-- EXTRACT TO READ start --

SE: As you know, the foundries are developing finFETs. The initial finFETs at the foundries are based on a 14nm-class fin technology with a 20nm backend. How would you compare 20nm planar and 16nm/14nm finFET technology at the foundries?
Yeap: FinFET is great in terms of performance and power. The cost increases only marginally, perhaps to the low single digit. But if you look at 20nm as well as the 16nm finFET or 14nm finFET, it’s actually the same node. It’s just a transistor change. You can think about it as simple as that.
SE: When does Qualcomm plan to move to finFETs?
Yeap: We are moving there. We already have a 20nm modem. So, you can easily guess when the finFET will come. One node generation is two years. But 20nm planar to 16nm finFET is not an actual node generation. The backend does not change. It’s just a transistor change. So it won’t take two years to introduce finFETs. It will take much less time than that.
SE: Intel is developing its second-generation finFET technology at 14nm. Unlike the foundries, Intel’s 14nm finFET technology will have a 14nm backend. Does that give Intel an advantage in terms of area scaling?
Yeap: Intel showed that their wafer costs are increasing. But at 14nm, they are claiming that they can do more area scaling than what they have achieved before—substantially more. So basically, even though wafer costs are going up faster, they claim that they can scale to smaller dimensions even faster. So that is very interesting.
SE: Did the foundries take the right approach by developing their first finFETs based on a 14nm-class fin with a 20nm backend?
Yeap: We have to admit that Intel, of course, knows finFETs. They are the leader. But given the constraints of the other guys, it’s a big risk to move to everything new, including the backend and interconnect. Given that constraint, it’s a smart move to do it this way. But the only downside is when you go to finFET, you only have a very minimum die reduction. This isn’t a technology node where you can get 40% or 50% die reduction. On the other hand, finFET transistors provide better performance. So we can translate some of the performance into a small area gain or reduction. It’s maybe 5%. So you have a die reduction, but it’s pretty small compared to an actual technology node.
SE: On the other hand, the foundries took less risk in their initial finFET efforts. Is that right?
Yeap: Yes. Backend is where you are doing the interconnects. That’s where you get the die shrink. So you need that in order to get an area shrink. But you have to pay a lot to get that. That’s why there is a lot of interesting data you need to look at. You have to look at the tradeoffs. Is it better not to shrink that much and then the cost will not increase that fast? A lot of work needs to go into that. So, the finFET migration is actually similar to our ramp at 28nm. The 28LP process, which is POLY/SiON, ramped first at the foundries. Later on, we had the 28HPM, which is a high-k/metal-gate process for mobile. So, you start at one point and then move up. In other words, we moved from a polysion to high-k. The backend is the same.
SE: Are you satisfied with the progress with finFETs at the foundries?
Yeap: Yes. There is already a guy working on the second-generation finFET. If you are currently working on the first-generation, that means you are one generation behind. So you want to close the gap. But the foundries are closing the gap.

-- EXTRACT TO READ end --

[TASK TO COMPLETE]:
Answer these questions from the finFET interview.
(a) How long is one node generation?
(b) What backend will Intel's 14nm finFET technology have?
(c) About how much area gain can the better performance of finFET transistors be translated into?
The entries that follow are separate material and are unrelated to the finFET interview.

-- INFORMATION PROVIDED start --

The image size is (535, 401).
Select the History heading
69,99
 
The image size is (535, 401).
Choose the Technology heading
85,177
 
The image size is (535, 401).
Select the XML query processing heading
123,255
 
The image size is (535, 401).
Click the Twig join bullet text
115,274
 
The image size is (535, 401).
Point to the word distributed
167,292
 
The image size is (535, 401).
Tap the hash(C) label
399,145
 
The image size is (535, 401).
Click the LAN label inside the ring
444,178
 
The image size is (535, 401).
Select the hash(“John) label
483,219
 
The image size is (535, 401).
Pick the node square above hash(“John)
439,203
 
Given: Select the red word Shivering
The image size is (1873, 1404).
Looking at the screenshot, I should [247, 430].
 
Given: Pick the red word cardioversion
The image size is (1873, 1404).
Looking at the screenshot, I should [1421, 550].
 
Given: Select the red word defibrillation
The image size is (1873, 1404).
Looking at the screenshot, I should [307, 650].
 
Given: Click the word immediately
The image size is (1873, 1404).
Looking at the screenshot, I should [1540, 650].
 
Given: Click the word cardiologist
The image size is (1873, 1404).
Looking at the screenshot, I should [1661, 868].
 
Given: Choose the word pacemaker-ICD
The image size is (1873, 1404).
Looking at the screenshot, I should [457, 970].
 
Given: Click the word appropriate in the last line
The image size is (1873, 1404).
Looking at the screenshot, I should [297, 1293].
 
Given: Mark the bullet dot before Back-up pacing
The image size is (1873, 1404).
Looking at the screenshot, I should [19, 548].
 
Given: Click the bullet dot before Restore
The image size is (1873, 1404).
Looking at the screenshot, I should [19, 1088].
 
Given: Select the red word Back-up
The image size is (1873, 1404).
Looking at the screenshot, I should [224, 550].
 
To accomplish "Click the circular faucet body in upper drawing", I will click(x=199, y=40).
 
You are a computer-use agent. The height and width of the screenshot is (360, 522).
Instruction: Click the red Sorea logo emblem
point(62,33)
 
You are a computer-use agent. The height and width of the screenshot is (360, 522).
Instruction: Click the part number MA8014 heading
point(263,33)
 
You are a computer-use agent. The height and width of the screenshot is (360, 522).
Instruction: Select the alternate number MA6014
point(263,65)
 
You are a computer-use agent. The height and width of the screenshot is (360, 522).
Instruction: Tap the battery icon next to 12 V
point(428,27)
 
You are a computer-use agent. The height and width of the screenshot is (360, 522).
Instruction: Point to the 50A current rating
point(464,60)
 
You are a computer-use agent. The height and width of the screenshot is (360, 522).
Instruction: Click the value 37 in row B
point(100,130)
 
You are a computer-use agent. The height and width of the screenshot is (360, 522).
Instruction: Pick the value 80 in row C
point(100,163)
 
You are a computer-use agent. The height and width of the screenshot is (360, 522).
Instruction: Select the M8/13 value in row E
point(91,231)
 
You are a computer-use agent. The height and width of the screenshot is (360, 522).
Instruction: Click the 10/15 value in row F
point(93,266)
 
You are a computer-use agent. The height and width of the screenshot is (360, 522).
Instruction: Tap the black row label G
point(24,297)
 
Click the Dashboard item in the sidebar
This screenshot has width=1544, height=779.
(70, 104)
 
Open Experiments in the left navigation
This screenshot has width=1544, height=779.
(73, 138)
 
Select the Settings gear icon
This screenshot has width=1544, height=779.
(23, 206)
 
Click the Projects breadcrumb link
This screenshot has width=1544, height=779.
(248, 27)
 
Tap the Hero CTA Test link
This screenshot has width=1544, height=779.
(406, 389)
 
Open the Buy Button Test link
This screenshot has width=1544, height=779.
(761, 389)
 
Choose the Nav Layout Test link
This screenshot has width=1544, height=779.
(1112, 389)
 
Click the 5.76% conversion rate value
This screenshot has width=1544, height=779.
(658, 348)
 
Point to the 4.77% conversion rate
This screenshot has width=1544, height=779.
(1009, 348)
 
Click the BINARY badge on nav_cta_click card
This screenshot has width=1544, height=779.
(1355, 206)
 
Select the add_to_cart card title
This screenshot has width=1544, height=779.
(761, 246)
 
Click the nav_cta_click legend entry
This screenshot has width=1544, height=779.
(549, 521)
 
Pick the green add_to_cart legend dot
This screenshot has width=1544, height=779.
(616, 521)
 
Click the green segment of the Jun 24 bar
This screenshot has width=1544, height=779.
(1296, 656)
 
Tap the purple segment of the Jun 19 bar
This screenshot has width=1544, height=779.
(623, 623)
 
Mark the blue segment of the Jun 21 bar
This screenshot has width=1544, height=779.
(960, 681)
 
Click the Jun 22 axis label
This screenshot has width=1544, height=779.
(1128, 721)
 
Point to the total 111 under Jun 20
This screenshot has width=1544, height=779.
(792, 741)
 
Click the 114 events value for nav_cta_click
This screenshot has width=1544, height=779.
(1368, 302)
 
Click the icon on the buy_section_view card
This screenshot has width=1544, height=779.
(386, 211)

-- INFORMATION PROVIDED end --

[COMPLETED EXERCISE]:
(a) Two years.
(b) A 14nm backend.
(c) Maybe 5%.